Viewed from the perspective of couples and family therapists, Parenting Coordination looks like an overly ambitious undertaking, whose aims may yearn for if we saw them realistically possible, especially with clients who have an intensive training in legal proceedings, arena in which they employ sophisticated skills already drilled in their marital conflict.
But surely we are making a mistake, grounded on a skewed interpretation of what is and moreover what is not Parenting Coordination.

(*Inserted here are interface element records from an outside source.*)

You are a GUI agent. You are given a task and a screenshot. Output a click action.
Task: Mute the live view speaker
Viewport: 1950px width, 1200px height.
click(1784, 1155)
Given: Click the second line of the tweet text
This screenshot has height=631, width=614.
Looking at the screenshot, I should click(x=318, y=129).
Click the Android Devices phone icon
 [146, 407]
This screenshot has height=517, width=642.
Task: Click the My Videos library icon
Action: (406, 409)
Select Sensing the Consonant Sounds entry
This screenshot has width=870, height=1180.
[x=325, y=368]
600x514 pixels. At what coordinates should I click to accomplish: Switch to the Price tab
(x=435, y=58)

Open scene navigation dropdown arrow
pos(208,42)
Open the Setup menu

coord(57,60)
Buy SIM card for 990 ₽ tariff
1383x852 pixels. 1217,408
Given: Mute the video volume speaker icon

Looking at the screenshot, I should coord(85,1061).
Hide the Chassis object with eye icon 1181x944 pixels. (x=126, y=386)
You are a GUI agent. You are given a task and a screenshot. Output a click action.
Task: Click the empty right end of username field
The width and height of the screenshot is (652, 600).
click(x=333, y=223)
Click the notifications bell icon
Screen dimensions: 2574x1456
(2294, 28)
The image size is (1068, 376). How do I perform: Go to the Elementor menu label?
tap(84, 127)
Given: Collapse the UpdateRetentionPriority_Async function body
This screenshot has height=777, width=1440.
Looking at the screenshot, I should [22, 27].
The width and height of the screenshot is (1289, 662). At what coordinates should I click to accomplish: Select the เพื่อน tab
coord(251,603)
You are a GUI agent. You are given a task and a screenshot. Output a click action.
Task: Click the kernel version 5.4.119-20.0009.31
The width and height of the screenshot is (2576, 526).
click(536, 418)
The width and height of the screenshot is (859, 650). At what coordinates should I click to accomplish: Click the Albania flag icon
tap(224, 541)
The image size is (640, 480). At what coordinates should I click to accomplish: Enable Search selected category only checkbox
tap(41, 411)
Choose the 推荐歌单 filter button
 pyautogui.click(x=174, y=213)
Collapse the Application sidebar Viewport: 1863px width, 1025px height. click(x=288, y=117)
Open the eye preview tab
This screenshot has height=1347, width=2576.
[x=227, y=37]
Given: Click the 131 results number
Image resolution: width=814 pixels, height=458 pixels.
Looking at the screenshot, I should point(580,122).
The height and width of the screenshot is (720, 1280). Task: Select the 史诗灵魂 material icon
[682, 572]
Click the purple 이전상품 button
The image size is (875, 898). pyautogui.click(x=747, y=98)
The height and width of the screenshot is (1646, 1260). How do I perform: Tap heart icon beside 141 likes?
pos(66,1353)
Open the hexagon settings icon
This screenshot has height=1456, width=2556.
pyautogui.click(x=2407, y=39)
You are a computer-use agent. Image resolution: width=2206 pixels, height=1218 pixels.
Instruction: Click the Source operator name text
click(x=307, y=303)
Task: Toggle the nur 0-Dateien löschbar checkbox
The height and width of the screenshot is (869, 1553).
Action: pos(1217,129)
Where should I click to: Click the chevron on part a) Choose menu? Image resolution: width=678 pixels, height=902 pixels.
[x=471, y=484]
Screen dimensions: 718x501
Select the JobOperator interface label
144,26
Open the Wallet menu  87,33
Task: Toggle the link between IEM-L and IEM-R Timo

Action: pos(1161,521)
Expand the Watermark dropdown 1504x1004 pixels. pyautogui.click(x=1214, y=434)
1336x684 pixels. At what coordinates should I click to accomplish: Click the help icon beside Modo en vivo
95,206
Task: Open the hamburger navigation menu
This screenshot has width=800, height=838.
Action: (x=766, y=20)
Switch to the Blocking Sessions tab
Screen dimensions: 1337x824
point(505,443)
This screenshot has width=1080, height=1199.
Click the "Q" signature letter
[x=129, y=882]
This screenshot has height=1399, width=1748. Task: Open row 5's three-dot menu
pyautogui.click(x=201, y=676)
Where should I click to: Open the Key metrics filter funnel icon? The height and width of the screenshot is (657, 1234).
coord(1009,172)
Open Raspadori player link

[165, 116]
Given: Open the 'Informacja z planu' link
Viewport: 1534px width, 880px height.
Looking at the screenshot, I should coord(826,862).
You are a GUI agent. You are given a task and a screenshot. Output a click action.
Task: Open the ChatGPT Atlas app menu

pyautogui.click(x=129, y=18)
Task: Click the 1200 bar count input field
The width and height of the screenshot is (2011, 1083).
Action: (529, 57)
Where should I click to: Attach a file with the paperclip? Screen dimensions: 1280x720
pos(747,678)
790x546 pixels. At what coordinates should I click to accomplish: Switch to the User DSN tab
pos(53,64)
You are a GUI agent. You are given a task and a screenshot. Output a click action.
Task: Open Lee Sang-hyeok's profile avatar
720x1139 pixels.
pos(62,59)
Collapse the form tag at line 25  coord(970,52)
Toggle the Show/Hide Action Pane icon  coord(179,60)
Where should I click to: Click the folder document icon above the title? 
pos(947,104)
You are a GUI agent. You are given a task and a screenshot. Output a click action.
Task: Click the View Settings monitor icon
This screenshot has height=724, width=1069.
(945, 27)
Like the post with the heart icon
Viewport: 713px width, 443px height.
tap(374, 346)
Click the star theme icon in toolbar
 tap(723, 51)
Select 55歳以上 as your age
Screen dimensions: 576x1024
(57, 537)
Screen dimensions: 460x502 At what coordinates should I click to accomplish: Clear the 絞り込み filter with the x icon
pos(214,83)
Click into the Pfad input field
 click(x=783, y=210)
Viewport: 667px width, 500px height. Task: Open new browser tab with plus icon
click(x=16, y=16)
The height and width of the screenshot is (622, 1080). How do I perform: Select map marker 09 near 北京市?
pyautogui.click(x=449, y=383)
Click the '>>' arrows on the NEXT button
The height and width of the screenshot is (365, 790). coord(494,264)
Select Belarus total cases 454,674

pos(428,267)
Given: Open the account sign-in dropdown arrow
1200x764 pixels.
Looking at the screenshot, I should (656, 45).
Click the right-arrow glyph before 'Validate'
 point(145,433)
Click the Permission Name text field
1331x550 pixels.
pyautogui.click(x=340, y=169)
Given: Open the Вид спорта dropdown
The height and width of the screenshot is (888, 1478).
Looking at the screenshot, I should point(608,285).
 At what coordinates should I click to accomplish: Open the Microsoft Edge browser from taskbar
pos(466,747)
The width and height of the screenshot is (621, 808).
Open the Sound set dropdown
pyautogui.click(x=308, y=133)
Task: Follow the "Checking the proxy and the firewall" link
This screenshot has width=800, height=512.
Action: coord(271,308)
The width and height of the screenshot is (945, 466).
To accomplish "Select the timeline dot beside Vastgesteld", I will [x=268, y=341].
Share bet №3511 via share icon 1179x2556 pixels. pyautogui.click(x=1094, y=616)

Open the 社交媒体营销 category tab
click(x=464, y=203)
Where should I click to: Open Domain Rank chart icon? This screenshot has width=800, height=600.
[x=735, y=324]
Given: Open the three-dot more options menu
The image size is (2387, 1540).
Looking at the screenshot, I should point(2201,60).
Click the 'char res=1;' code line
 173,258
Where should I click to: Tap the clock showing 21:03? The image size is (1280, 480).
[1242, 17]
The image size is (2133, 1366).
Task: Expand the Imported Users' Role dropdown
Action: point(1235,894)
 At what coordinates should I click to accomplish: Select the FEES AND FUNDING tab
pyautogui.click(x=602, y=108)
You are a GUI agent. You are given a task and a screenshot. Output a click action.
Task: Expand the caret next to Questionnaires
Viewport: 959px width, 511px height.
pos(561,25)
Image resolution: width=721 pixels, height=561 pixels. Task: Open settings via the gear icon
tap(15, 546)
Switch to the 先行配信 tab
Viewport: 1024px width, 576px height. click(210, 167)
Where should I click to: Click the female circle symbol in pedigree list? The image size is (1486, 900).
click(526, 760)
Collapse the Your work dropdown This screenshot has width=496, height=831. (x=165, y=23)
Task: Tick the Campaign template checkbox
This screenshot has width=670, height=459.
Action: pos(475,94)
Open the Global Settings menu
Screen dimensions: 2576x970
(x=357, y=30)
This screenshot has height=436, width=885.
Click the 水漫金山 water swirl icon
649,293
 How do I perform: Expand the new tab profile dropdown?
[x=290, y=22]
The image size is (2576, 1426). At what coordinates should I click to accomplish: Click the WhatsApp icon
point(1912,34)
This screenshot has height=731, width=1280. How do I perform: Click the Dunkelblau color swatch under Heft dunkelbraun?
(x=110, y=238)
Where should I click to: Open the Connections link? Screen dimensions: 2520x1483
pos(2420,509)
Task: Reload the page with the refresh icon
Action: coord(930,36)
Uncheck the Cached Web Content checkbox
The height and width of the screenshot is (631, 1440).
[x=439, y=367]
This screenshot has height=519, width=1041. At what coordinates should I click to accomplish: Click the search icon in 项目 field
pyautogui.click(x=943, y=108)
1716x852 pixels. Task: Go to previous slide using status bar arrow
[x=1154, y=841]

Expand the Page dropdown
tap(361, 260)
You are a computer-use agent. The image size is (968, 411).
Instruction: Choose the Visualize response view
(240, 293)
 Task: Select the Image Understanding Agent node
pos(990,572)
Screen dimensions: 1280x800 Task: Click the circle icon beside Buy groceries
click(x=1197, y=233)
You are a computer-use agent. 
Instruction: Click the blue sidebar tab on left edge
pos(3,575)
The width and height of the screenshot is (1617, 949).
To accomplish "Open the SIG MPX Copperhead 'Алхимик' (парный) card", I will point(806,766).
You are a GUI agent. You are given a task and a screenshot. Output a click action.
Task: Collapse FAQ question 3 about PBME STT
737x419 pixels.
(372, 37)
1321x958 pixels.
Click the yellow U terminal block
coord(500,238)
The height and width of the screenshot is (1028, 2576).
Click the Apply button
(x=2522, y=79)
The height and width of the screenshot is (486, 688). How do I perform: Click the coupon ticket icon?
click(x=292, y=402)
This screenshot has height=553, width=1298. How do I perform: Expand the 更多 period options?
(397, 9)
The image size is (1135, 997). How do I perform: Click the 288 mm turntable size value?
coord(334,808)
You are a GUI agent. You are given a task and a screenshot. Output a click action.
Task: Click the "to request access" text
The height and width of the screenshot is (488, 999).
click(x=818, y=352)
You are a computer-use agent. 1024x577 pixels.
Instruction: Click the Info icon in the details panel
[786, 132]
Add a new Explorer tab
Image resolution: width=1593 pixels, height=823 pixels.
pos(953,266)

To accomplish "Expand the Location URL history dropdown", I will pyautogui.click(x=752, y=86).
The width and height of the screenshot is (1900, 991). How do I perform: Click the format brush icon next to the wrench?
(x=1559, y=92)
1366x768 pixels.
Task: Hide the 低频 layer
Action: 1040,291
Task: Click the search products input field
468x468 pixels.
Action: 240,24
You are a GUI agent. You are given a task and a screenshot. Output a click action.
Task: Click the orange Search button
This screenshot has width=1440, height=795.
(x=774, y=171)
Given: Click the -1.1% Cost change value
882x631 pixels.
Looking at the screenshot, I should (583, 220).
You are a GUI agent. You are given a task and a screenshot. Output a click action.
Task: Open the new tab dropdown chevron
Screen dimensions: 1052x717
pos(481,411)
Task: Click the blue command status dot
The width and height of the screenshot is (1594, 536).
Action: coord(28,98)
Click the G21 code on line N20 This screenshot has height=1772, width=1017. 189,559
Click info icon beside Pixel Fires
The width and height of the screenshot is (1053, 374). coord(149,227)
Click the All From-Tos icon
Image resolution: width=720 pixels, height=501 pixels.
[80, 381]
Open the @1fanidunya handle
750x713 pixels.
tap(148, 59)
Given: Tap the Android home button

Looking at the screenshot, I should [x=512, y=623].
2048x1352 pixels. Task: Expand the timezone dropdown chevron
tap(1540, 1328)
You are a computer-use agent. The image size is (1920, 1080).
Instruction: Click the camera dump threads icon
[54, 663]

Parenting Coordination is not therapy, although it often has clinically good effects. Nor does it seek structural changes; it is considered a success when custody agreements are met. Parenting Coordination is much closer to mediation and education than to therapy. A perusal of the objectives in Debra Carter’s list shows a significant predominance of verbs like “educating”, “teaching”, “modeling”, “training”, “mediation”, “decide” over other references like “identifying emotions” or ” reduce conflict” or similar.
When we try to do Parenting Coordination, family therapists risk committing the mistake of employing instruments we know very well but that are forbidden by principle. During interviews with parents we’ll undoubtedly find many opportunities to operate in ways we know all too well but that we must refrain from and if we deem it necessary produce the appropriate referral to the better or handiest therapist or therapy center.
Parenting Coordination shoots a powerful waking-up salvo in the responsibility parents assume with society concerning their offspring’s the welfare, development and mental health. It reminds people that having children is a very serious thing, although it is best carried out with humor.
Created to relieve family courts and aimed at keeping a balanced order between mothers and fathers in managing custody issues, Coordination Parenting has evolved into a couples tutelary censor in those cases where their conflicting conjugality was putting good parenting in jeopardy. If, until now, having children was seen as a blended issue of vocation and social image, parenting has now become a duty to children and society. Surely Parenting Coordination is not a rewarding job. Sullivan (2013)[iii] calls it a “daunting” one, to undertake it puts us in situations of serious conflicts between couples, little or none separated, in which the professional identification with the best interests of the child to have his development and curiosity facing the world protected, often lead us to become agents of peace, in the words of Hayes[iv] “more of a street cop than a detective”, usually against our therapeutic instincts which will surely lead us to prefer the detective.
[i] Las nuevasfamilias. (Octubre 2012) Ed. Ayuntamiento de Barcelona. Área de Calidad deVida, Igualdad y Deportes – Dirección de Mujer y Derechos.
[ii]Carter, D. (2011): Parenting Coordination: A Practical Guide for Family Law Professionals. New York : Springer Publishing Company,
[iii]Sullivan, M. (2013) Parentingcoordination: coming of age? Family Court Review, vol 51 nº 1, January 2013, pp56-62
[iv]Hayes, S (2010) “More of a street cop than a detective”: an analysis of the roles and functions of parenting coordination in North Carolina. Family Court Review, 48 698-709.